The Aperture of the Adventure

Photography is a particularly challenging art form because it serves not only as a vehicle to stimulate our senses, but as a way to document the world around us. So a photographer doesn't just have to possess an artistic flair--an ability to frame shapes and colors to make a visual impact--but he or she must also have a knack for identifying that which needs to be preserved, and making the viewer understand the importance of an image without a single accompanying word. Many people fail to see this and thus do not deem documentary photography as art, but a glance through the portfolio of Annie Griffiths would surely change their minds. Even her strictest documentary work (featured in National Geographic and elsewhere) contains brilliantly composed and ethereally lit shots of ordinary people dealing with extraordinary circumstances. Griffiths' work is alternately haunting and inspiring, and the people she's met and places she's seen definitely make her one hell of a storyteller.

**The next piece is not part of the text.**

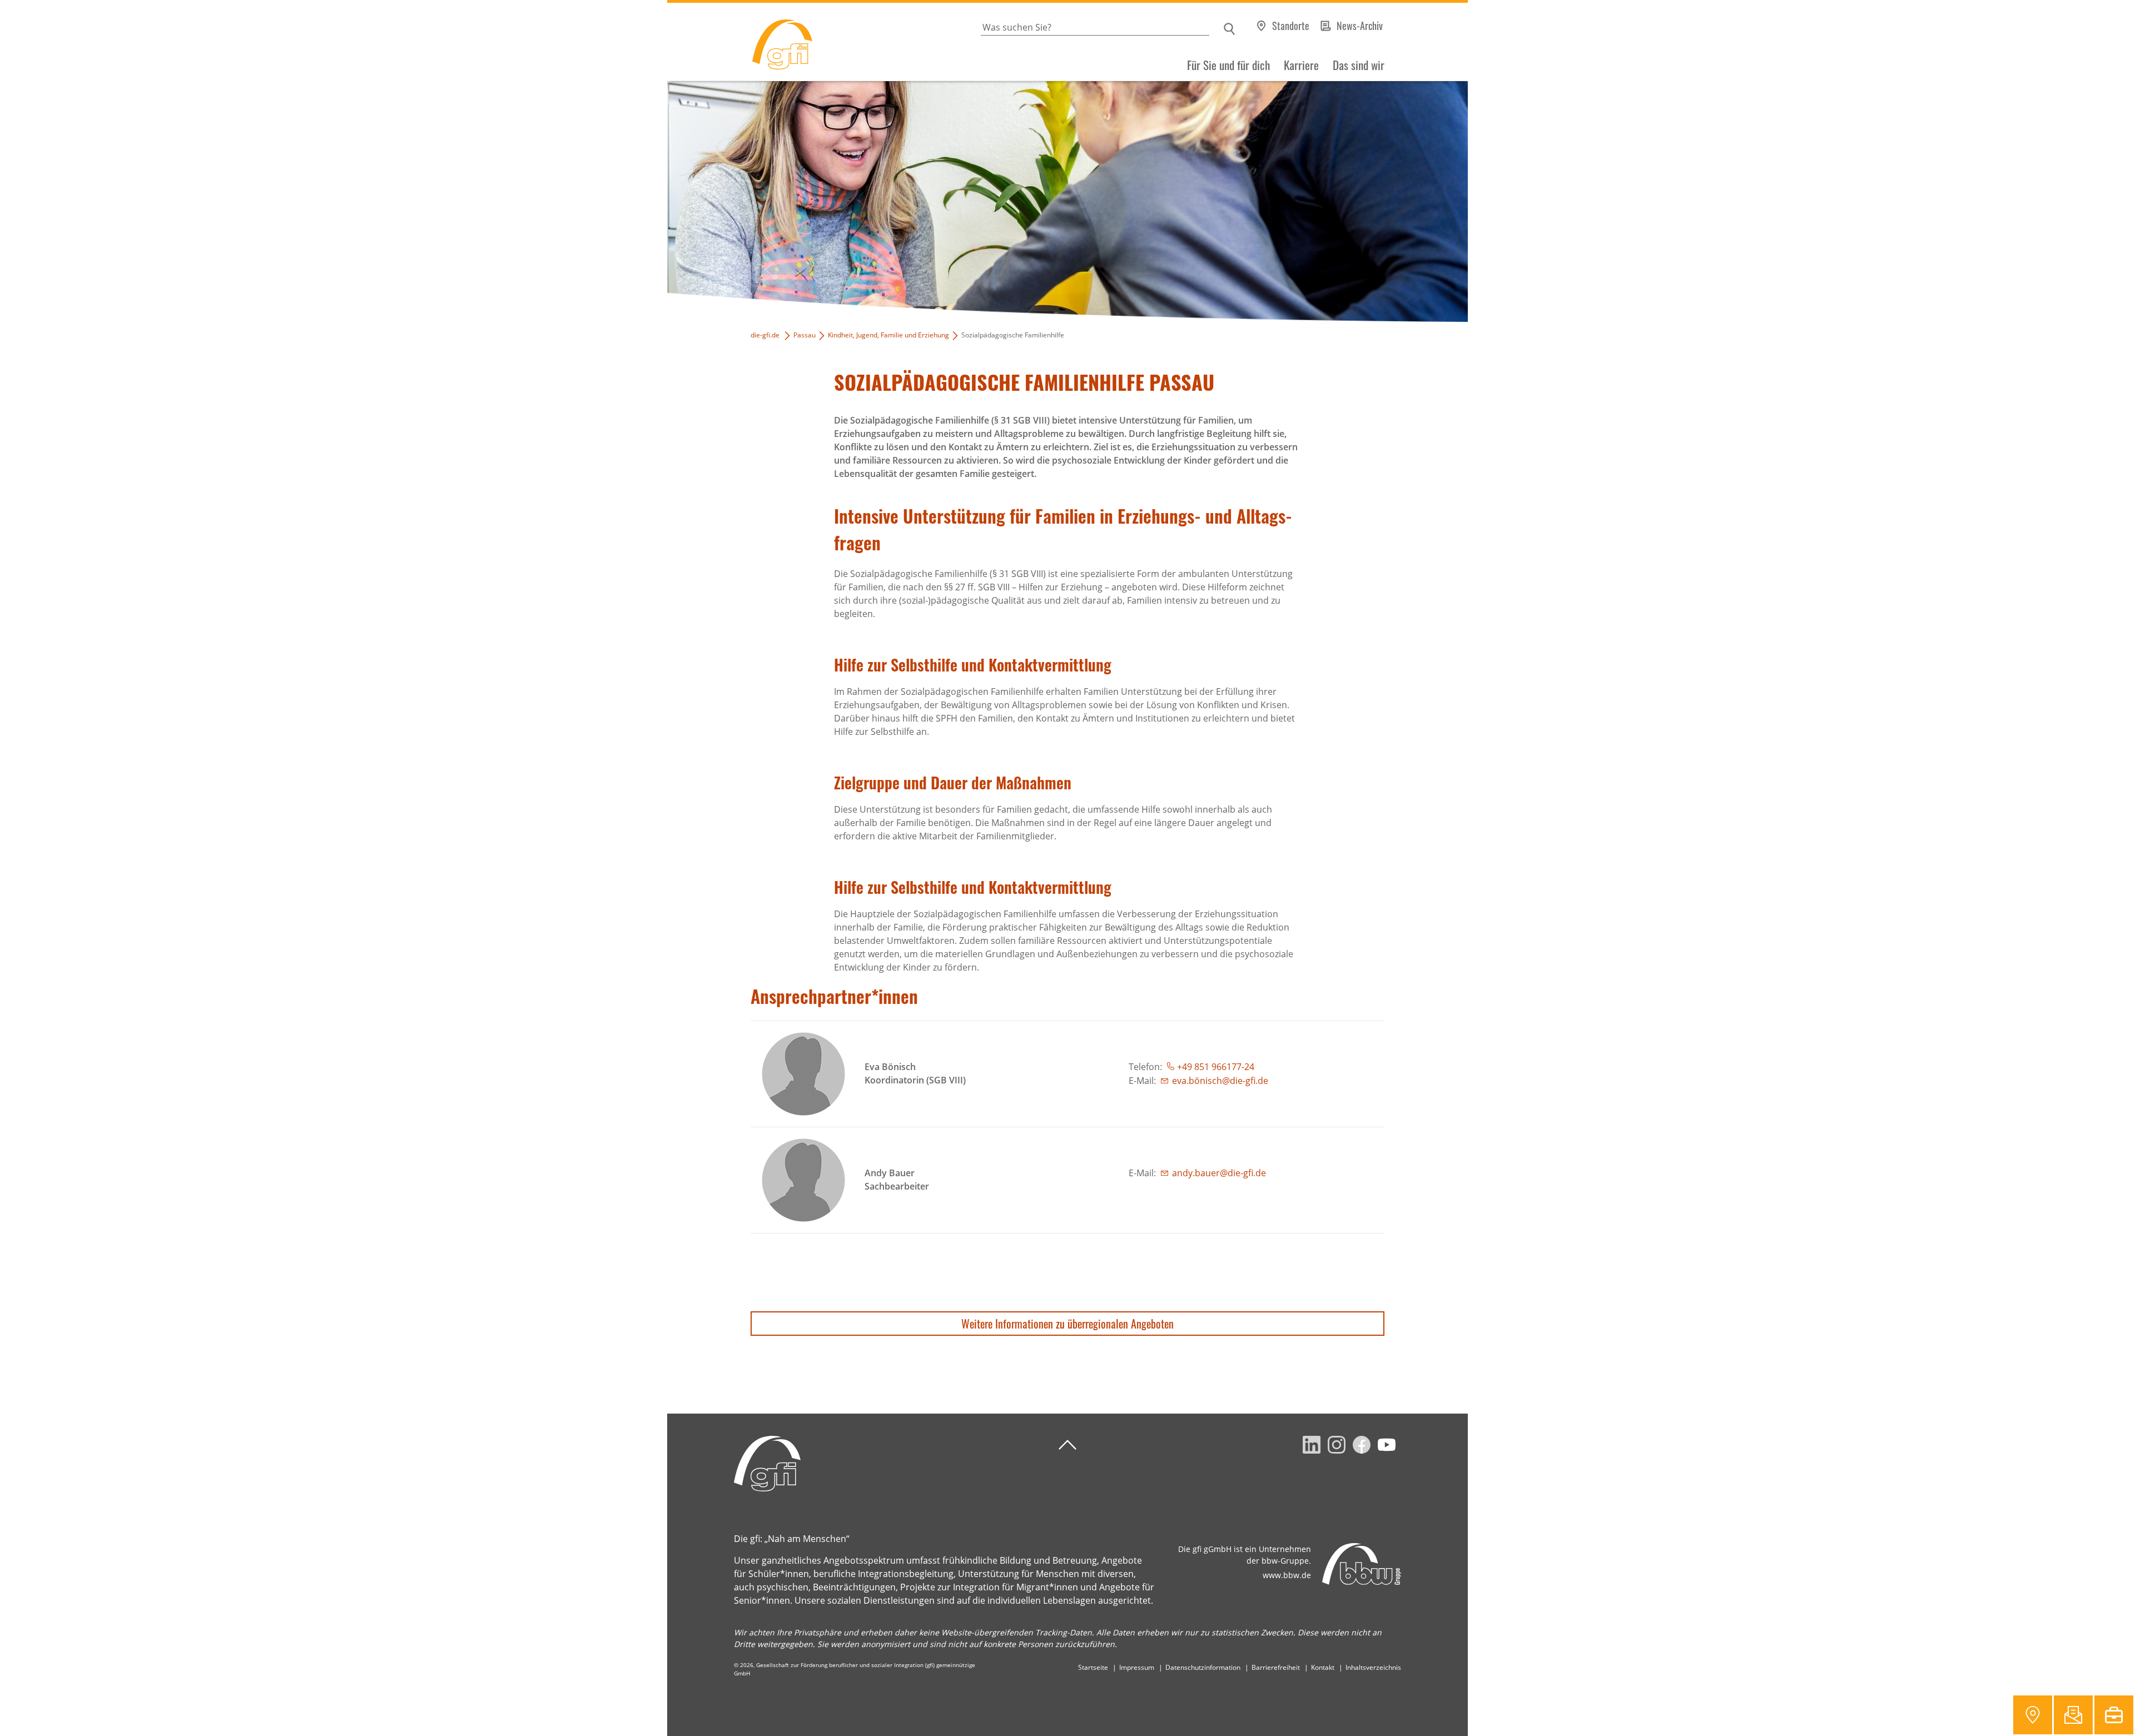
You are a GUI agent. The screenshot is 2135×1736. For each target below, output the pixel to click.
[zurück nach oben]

Griffiths, who authored the fascinating A Camera, Two Kids and a Camel, can speak to the artist, the journalist, the globetrotter and the working parent in all of us. Her engagement at the Winspear Opera Center, 2403 Flora St., combines all of those experiences in an discussion that will leave the lines between journalistic imagery and art beautifully blurred. Griffiths speaks at 8 p.m. Monday. Tickets are $20 to $150 and may be purchased at tickets.attpac.org.